Production of Graphene Nanoribbons with Controlled Dimensions and Crystallographic Orientation

Reference Number: K 09-18

Inventors: Berry, Vikas; Mohanty, Nihar

Owner: Kansas State University Research Foundation

USPTO Link:

Invention Summary

Research at Kansas State University has developed a high-throughput method for enabling controlled production of graphene nanoribbons (GNRs) with predictable metallic or semiconducting electrical properties. The process can control the band gap of the GNRs by controlling its width (from 5 nm to 200 nanometers (nm) with a 1 nm resolution), and crystallographic orientation (zigzag, armchair or mixed).

This method is unique, simple, highly robust and highly effective in obtaining GNRs and other graphene nanostructures under a high level of control. Highly-oriented-pyrolytic-graphite (HOPG) is sliced by a diamond knife, producing graphite nanoblocks (GNBs) of precisely controlled width and atomic orientation. These GNB are then chemically exfoliated to produce GNRs. In opposition to the existing, this method produces low-defect GNRs at high throughput with highly controlled crystallography.

Advantages

  • High throughput GNR production with predictable metallic and semiconducting properties via improved control on band gap.

  • Width controlled at 1 nm resolution.

  • Controlled crystallographic orientations.

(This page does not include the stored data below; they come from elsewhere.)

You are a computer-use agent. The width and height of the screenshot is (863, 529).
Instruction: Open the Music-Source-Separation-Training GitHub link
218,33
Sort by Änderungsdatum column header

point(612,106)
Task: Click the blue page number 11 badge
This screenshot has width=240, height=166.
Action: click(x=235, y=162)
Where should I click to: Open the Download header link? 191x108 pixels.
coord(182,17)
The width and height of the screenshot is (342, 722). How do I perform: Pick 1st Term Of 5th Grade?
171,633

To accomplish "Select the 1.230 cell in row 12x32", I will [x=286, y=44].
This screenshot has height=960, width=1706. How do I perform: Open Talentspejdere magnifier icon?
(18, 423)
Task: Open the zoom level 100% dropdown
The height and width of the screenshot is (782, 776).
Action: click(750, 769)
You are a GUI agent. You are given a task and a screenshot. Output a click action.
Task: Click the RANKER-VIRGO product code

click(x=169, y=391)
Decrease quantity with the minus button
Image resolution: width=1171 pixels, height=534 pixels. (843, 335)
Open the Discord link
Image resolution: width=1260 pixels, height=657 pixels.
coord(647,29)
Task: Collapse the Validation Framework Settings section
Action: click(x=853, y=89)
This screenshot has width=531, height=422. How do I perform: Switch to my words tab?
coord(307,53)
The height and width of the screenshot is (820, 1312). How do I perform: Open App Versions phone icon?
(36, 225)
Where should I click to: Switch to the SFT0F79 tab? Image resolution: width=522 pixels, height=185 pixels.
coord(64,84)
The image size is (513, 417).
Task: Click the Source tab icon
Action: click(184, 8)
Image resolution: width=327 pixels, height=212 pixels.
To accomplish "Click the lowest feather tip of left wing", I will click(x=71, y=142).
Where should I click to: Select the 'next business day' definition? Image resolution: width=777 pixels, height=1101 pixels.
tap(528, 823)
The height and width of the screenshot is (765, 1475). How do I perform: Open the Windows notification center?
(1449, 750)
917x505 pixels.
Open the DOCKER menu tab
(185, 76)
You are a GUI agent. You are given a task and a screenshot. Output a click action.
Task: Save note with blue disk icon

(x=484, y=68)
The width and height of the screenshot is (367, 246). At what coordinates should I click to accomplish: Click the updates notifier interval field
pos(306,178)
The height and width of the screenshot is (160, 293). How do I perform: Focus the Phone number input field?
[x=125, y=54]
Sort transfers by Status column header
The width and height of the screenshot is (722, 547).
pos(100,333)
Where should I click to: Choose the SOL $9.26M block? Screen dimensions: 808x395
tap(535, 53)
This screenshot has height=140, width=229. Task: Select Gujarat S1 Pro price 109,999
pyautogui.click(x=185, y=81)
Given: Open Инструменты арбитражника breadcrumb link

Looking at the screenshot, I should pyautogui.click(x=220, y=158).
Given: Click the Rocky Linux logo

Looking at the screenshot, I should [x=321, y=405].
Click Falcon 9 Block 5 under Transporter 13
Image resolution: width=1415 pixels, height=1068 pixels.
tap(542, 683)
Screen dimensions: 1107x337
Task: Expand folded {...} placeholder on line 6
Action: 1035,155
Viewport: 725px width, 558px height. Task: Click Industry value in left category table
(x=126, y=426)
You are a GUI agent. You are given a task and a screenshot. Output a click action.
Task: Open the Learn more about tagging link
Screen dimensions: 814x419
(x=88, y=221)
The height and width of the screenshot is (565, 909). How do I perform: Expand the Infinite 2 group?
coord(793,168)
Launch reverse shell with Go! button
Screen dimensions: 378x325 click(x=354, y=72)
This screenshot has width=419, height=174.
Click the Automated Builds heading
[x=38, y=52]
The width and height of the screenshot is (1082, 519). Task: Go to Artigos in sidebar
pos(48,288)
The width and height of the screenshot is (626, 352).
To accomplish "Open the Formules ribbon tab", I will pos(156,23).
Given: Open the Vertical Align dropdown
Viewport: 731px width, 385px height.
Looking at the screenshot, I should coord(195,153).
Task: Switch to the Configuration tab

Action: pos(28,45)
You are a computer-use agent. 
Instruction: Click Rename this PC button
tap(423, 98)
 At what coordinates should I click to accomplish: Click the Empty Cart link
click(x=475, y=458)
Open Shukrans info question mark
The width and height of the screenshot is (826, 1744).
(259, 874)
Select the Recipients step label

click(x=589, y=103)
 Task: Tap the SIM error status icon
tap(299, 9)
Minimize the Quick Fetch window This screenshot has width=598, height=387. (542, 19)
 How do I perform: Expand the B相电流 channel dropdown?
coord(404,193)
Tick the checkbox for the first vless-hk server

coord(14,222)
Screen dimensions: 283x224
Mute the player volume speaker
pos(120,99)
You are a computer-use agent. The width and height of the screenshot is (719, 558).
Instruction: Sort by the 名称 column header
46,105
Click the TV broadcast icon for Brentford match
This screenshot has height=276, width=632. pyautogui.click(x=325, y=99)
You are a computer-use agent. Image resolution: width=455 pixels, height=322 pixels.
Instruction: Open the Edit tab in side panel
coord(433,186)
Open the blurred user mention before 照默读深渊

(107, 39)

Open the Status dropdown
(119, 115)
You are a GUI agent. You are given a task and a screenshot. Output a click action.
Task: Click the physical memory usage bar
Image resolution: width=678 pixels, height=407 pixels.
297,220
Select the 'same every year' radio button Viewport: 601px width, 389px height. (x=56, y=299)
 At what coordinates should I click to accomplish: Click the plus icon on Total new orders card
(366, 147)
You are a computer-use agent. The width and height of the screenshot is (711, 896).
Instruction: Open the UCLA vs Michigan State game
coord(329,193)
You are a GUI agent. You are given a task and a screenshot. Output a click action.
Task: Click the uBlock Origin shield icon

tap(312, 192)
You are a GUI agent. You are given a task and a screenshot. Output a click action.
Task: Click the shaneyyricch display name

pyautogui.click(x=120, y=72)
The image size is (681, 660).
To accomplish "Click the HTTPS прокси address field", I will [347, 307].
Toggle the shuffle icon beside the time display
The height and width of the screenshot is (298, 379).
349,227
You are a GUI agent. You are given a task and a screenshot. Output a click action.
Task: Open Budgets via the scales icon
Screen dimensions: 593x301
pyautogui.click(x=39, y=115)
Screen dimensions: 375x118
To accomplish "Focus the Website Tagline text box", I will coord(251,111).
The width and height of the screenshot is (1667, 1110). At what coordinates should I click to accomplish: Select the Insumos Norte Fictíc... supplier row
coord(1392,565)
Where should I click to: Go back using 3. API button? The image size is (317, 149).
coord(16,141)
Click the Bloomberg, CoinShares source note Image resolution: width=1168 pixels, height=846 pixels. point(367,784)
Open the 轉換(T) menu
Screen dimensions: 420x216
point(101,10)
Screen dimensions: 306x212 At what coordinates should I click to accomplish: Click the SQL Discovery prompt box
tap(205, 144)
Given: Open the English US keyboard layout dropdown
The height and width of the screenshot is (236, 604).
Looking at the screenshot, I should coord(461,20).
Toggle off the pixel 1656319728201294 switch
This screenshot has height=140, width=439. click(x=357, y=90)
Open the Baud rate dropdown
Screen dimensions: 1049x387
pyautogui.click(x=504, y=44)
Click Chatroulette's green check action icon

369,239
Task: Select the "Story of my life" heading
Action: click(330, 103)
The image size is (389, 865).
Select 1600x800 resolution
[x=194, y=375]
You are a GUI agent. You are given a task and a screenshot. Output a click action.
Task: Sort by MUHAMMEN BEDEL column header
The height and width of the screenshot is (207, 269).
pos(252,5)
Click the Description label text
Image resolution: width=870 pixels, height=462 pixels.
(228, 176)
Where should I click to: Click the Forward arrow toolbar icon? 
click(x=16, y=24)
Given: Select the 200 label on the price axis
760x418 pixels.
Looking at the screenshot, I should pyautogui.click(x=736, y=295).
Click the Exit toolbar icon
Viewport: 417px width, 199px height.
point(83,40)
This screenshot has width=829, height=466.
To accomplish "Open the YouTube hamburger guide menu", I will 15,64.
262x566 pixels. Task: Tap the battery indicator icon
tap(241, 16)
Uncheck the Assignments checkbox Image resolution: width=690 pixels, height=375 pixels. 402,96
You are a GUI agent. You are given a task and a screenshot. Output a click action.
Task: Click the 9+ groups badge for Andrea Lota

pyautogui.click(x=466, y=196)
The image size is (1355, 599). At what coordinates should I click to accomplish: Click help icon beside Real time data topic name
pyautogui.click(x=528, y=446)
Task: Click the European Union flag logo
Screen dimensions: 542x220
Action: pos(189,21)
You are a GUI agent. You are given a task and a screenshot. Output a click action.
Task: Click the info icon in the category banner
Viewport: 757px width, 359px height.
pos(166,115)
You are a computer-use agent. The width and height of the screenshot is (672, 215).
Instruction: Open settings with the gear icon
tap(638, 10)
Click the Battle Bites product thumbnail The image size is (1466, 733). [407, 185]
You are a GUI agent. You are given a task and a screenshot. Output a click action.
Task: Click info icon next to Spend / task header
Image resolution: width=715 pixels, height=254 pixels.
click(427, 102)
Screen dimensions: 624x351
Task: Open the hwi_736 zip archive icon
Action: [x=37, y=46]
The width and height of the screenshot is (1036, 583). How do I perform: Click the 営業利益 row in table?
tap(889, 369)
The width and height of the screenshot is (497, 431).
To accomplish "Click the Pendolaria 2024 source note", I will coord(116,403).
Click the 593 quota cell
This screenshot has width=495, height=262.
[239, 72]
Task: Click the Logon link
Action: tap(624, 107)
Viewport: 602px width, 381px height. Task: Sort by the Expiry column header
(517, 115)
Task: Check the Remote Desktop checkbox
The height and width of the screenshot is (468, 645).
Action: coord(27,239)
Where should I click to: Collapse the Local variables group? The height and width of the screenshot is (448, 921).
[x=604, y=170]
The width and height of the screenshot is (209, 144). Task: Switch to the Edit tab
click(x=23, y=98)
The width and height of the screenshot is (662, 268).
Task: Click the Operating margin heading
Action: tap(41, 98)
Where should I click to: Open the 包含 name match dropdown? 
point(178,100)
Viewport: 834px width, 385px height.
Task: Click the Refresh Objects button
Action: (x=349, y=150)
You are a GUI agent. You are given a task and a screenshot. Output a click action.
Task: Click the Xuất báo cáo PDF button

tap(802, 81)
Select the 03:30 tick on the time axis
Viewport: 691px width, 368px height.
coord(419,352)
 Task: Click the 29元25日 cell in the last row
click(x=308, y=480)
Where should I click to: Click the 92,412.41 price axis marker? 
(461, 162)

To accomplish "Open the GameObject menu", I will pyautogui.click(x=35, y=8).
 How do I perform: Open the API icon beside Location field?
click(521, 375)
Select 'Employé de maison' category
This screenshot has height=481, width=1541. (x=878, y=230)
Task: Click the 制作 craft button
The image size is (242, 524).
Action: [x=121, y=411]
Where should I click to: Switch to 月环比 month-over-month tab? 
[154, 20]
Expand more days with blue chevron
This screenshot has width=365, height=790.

  • Production of other controlled nanoshapes.

Applications

Development of high performance GNRs is beneficial to various electronic, optoelectronic and semiconducting industries, with interest in the following products and services:

  • Ultrahigh speed transistors

  • Electronic & optoelectronic devices

  • Sensors (biological, physical, etc.)

  • Solar cells

  • Logic devices

  • Actuators

  • Coulomb blockade devices

  • Ultra-strong composite paper

  • Field emission devices

  • Transparent electrodes

  • Conductive pastes

  • Optical/fluorescent devices

This method also presents potential for application of graphene in biological devices.